Iran’s judiciary is known for issuing brutal sentences. The United States Institute of Peace (USIP), a U.S. government-funded research institution, described the judiciary this way in 2015: “The judiciary implements the Islamic penal code, including stoning, amputations and flogging, all considered torture under international law. Iran also has the largest number of executions of any country proportional to its population.”
According to Freedom House, a Washington, D.C., global human rights monitor, Iran’s judicial system is a tool for silencing regime critics.
“Political dissidents and advocates of human and labor rights have continued to face arbitrary judgments, and the security apparatus’s influence over the courts has reportedly grown in recent years,” Freedom House said in its most recent annual report. “Executions of high-profile dissidents and anti-government protesters also continued during the year.”
According to the press freedom watchdog group Reporters Without Borders (RSF), Iran executed more journalists in the past 50 years than any other country. Last year, Iran ranked 173rd out of 180 in RSF’s World Press Freedom Index.
Rouhollah Zam, an Iranian journalist and activist, was abducted in Iraq in 2019, taken to Iran and sentenced to death by an Iranian revolutionary court in June 2020.
Zam was accused of “spreading corruption on earth” because of his Telegram channel, AmadNews, which had helped spark economic protests across Iran in 2017. Iran’s Supreme Court later claimed it had suspended Zam’s death sentence, but Amnesty International reported that he was hanged in December 2020.
The Committee to Protect Journalists, in New York City, reported that as of December 2020 at least 15 journalists were imprisoned in Iran.
They included award-winning journalist Mohammad Mosaed, arrested for covering a November 2019 crackdown on protests and the government’s lack of preparedness in responding to the COVID-19 pandemic. He was sentenced to four years and nine months in prison, followed by a two-year ban from journalism.
Mosaed was able to flee Iran to Turkey in early 2021.
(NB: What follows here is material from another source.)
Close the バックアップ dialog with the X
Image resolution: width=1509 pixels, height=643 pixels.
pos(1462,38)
Environmental journalist Elaheh Mousavi was summoned by authorities several times for exposing illegal logging and deforestation by the military and other governmental entities in northern Iran. In May, prosecutors summoned her again for her environmental activism.
In May, Mousavi sent a message to Raisi via Twitter saying that those who reveal corruption must be honored not punished.
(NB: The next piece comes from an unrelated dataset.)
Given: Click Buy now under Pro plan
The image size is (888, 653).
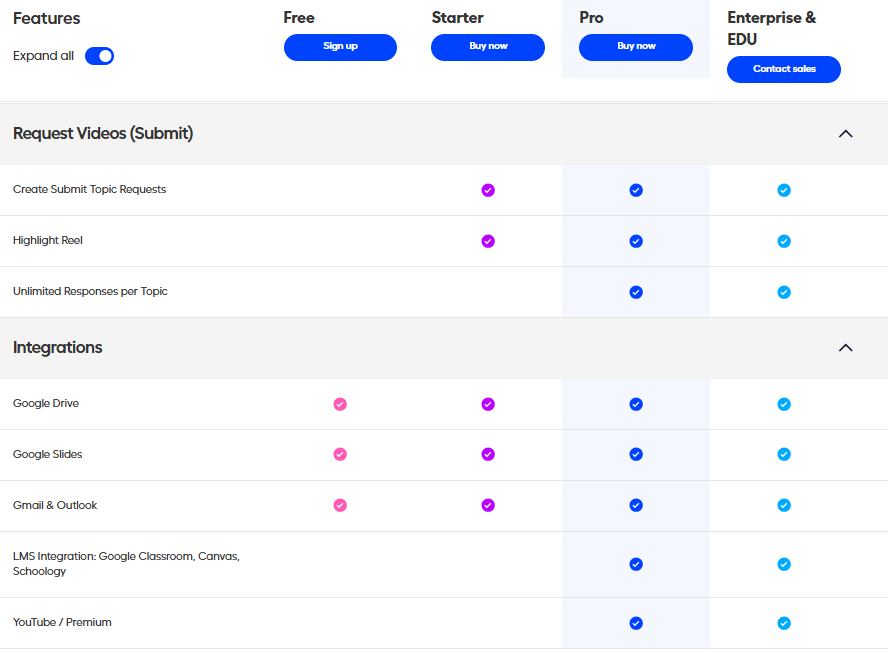Looking at the screenshot, I should pos(636,47).
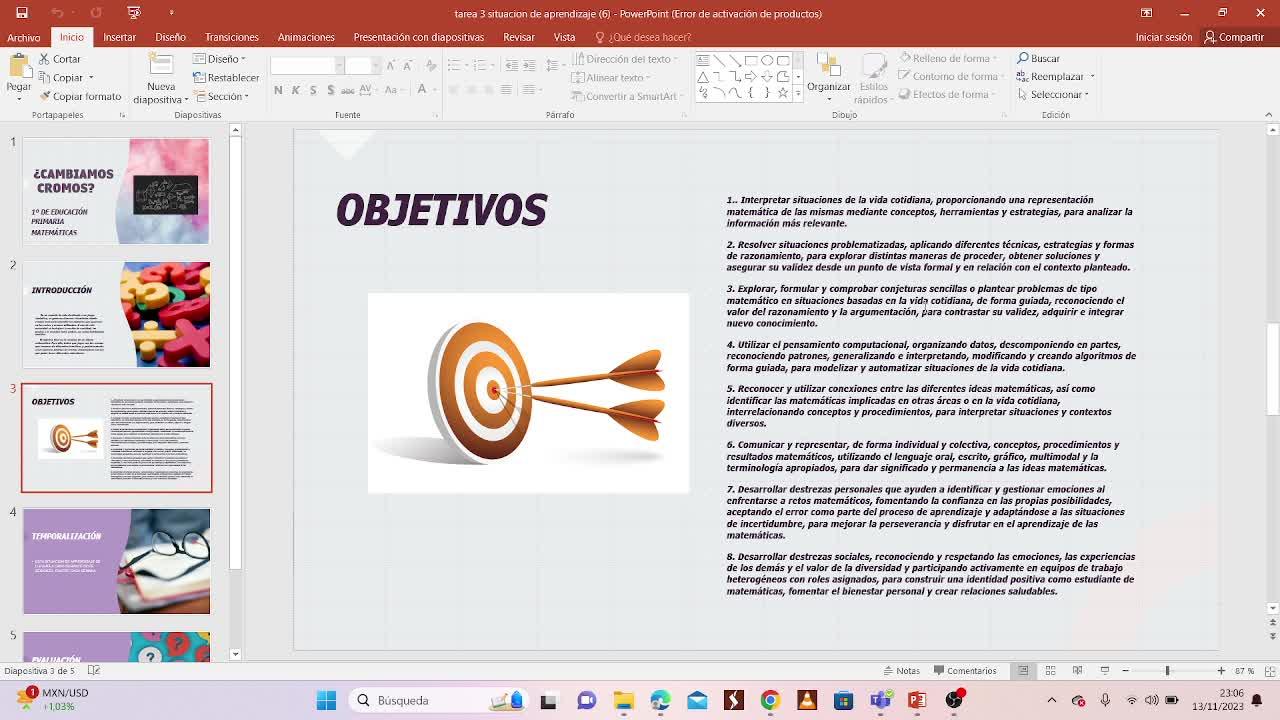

Fighting corruption was one of the promises Raisi made during his campaign for the presidency.
Al Jazeera reported on June 25 that while conservative factions in Iran control most influential media outlets, some space is given to moderate newspapers. But they can’t stray too far.
Iran International, an independent U.K.-based news agency focusing on Iran, reported that in the wake of Raisi’s election allies in Iran’s parliament plan to regulate social media messengers.
A new bill requires the ministry of communications to reveal all user names and ban virtual private networks, or VPNs, which Iranians use to get around digital censorship.
In January, Iran’s prosecutor general, who operates under the judiciary and heads a committee tasked to identify and censor online “criminal content,” blocked the Signal phone messaging app, which allows for encrypted communications on smart phones and computers.
As Al Jazeera reported, the Iranian authorities have already blocked other top social media applications, including Telegram, Twitter, Facebook and YouTube.
The nonprofit Iran Human Rights reported on June 10 that Iran’s parliament is also considering a bill that could institute harsh penalties against citizen journalists who run afoul of authorities.
The proposed law, called “Intensifying Punishments for Collaborators with Actions of Hostile States Against National Security and Interests Bill,” provides for prison terms of two to five years and even a death sentence.